My autism ‘understanding’ as a small child led me to make many conclusions which were probably false and led to my anxiety. Add to this the bullying, emotional and physical abuse and not understanding why all of these things happened, I was lost and had to design my own ‘survival kit” of defensiveness, anxious watchfullnes-hypervigilance, avoidance, and self isolation. This pattern continued for most of my life, feeling inadequate to whatever might be ahead, not knowing how to cope, not having understanding or tools to deal adequately with almost every circumstance in my life. No wonder I have been anxious!!!!!

I need to know what is going to happen, when and how. I need to know why somebody is angry with me and what I did that caused them to become angry. I still need all of that explained.

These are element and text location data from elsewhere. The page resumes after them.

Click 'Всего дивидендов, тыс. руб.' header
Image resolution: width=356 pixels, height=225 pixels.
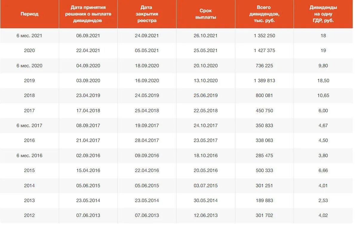coord(264,14)
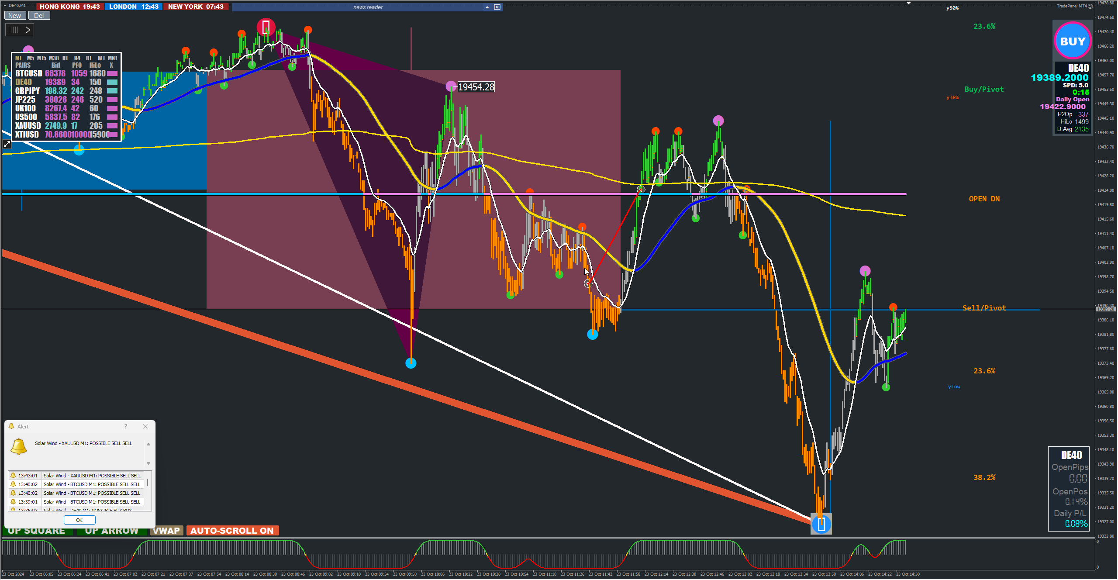The height and width of the screenshot is (580, 1118).
Task: Click the pink circle beside 19454.28 label
Action: [x=451, y=86]
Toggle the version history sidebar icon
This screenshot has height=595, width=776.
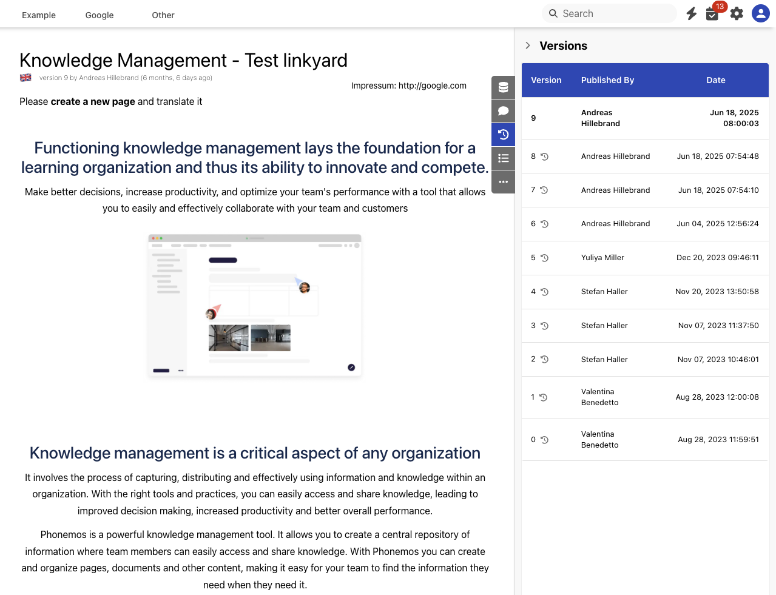[503, 135]
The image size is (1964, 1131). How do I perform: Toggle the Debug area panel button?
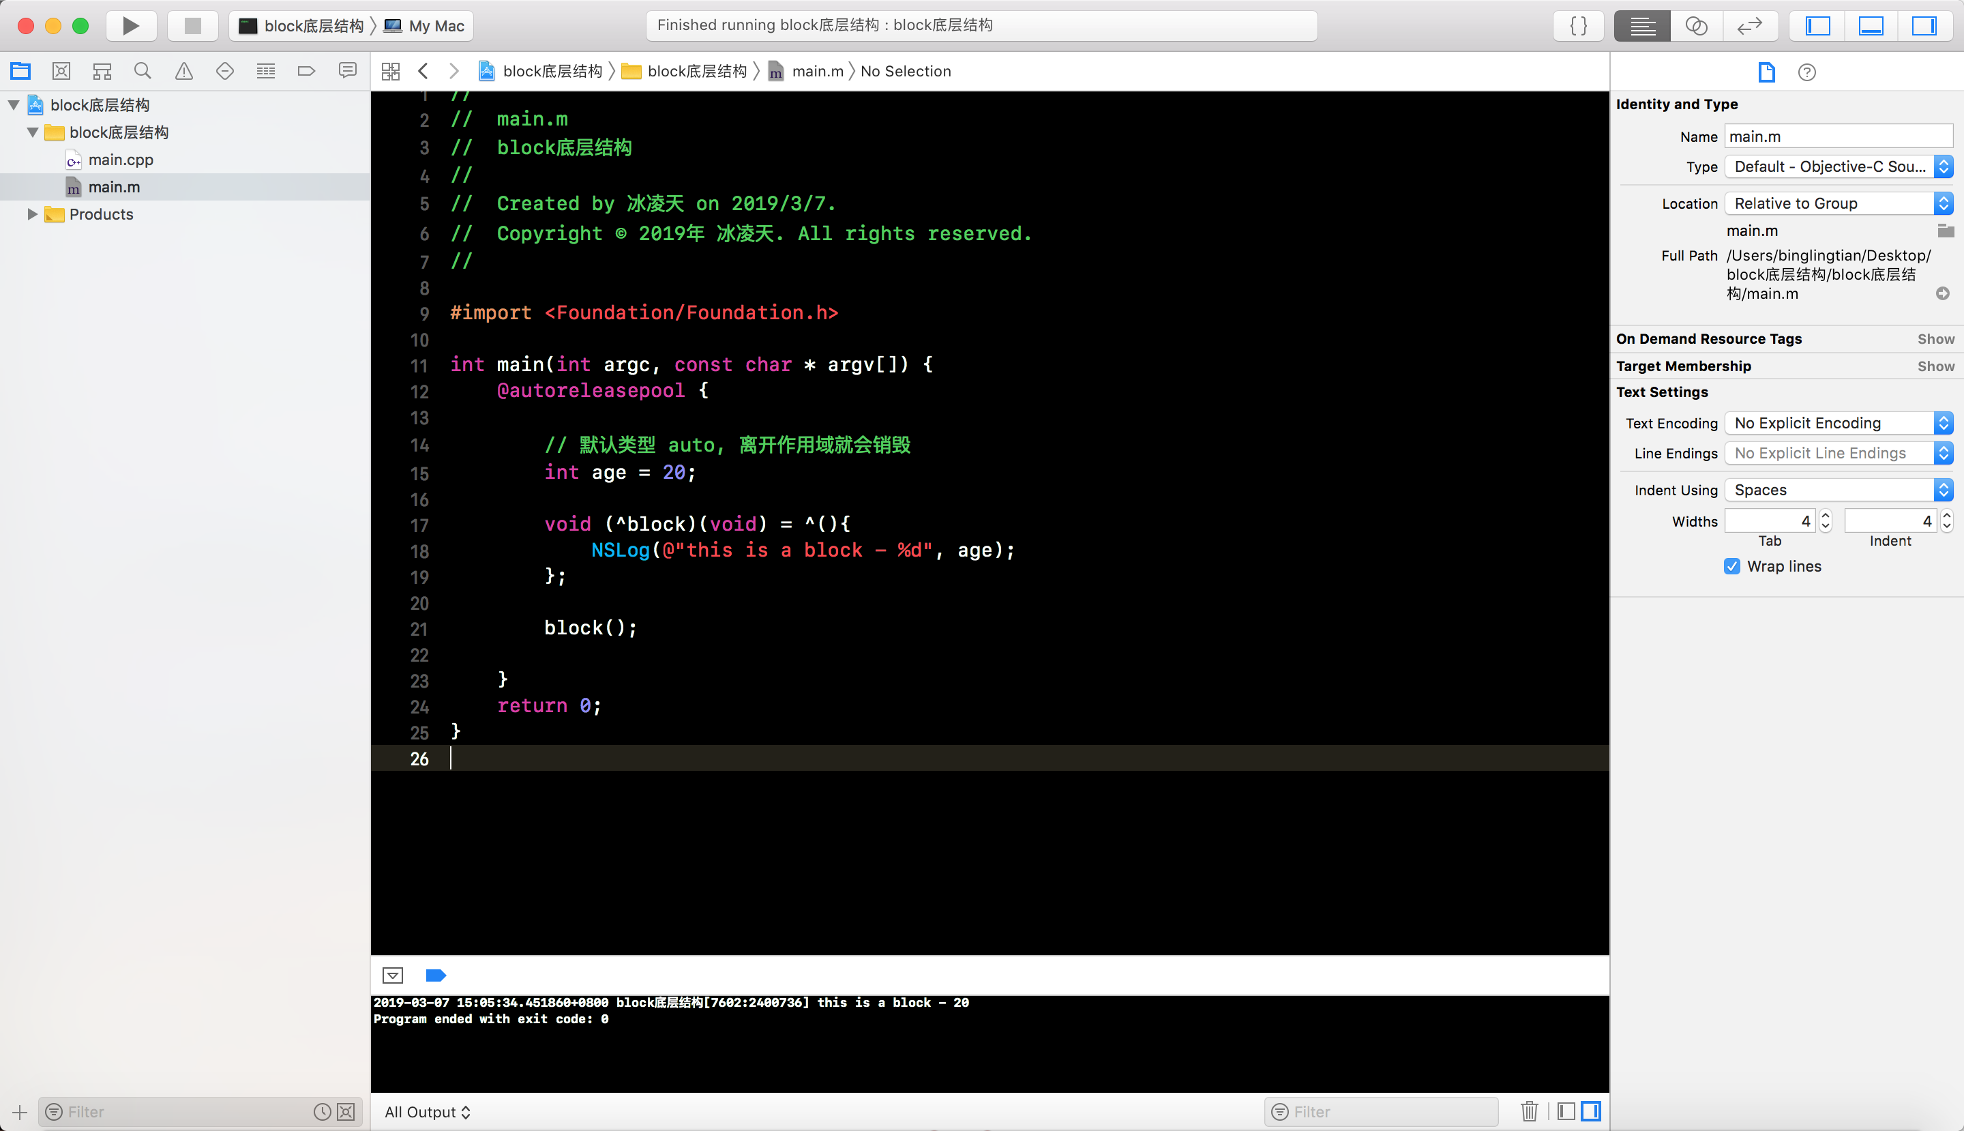[1871, 26]
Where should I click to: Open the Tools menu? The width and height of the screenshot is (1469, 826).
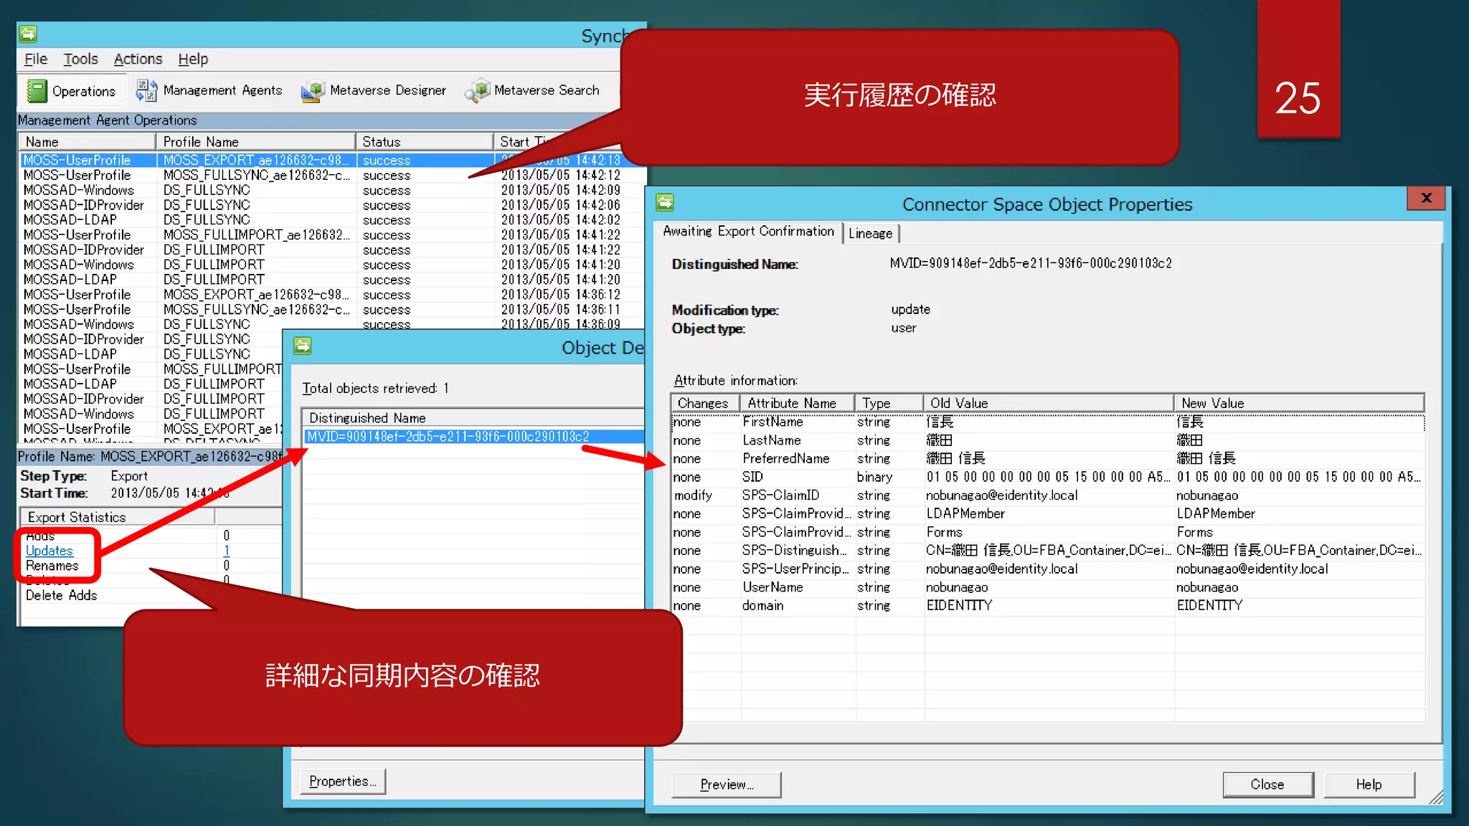(80, 59)
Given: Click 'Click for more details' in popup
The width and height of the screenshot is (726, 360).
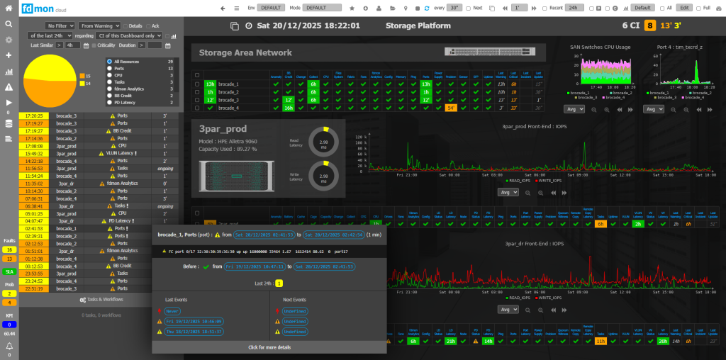Looking at the screenshot, I should 269,347.
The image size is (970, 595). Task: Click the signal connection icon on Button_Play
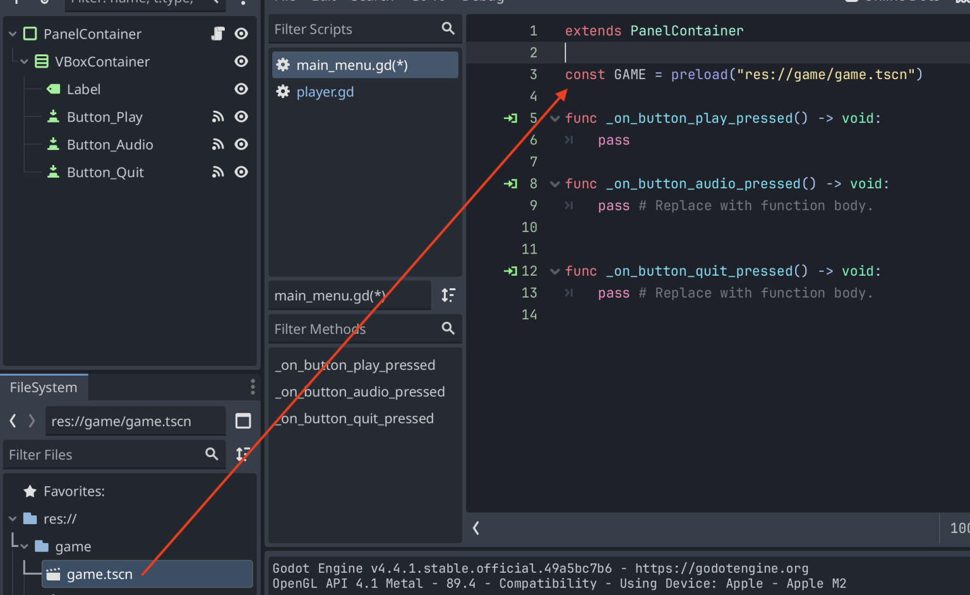(218, 116)
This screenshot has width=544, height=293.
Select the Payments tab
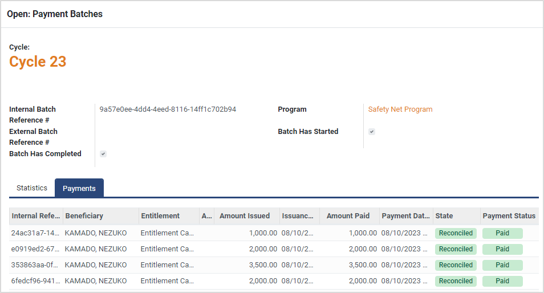[79, 188]
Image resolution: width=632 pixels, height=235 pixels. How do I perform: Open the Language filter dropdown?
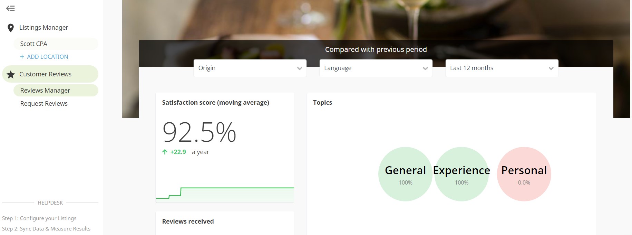376,68
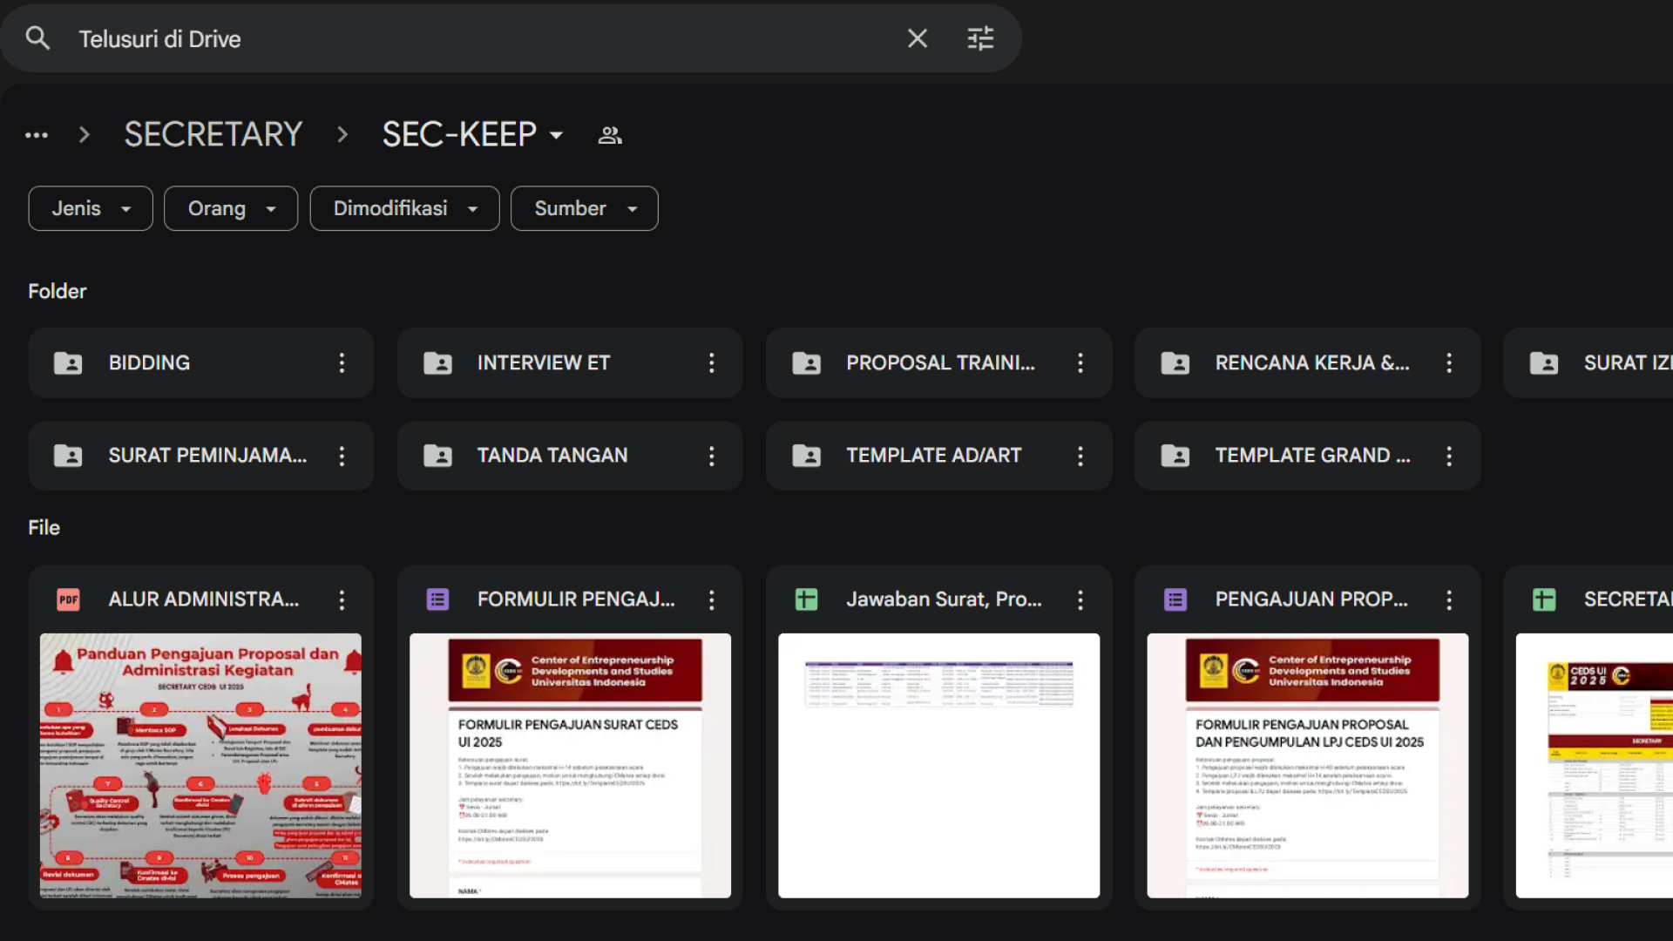The image size is (1673, 941).
Task: Clear the search with X icon
Action: point(918,38)
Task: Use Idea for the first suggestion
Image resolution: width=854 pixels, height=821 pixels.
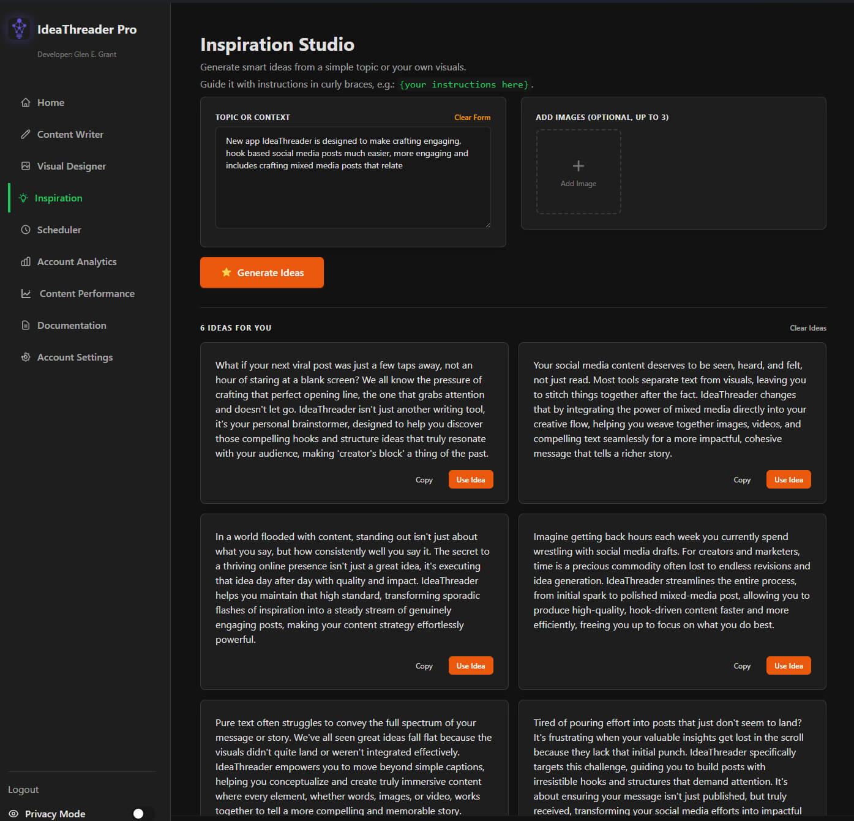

Failure to gain those explanations meant I was at my own resources to understand my world. I got a lot of things wrong but I survived.

Now with my autism diagnosis at age 68 I am going back over all of the ways autism has affected me since even before I had words, well that is taking a long time. But now I have explanations and understanding of my autism to help me sort it all out and see how autism has worked in everything .

It makes all the difference to know and understand why after all this time.

Think of what happens when children are physically and sexually abused, when they are subjected continually to therapies that are traumatic and/or incomprehensible emotionally or mentally.
I can certainly understand how autism has played its part in my anxious and self protective, helpless view of the world. I can understand how experiences other autistic children and adults experience can be much more traumatic than they would if those same experiences were had by neurotypical individuals.
I think I am on the right track when I say I believe that PTSD and anxiety and autism can be co- existing conditions, and I think I understand why. What do you think?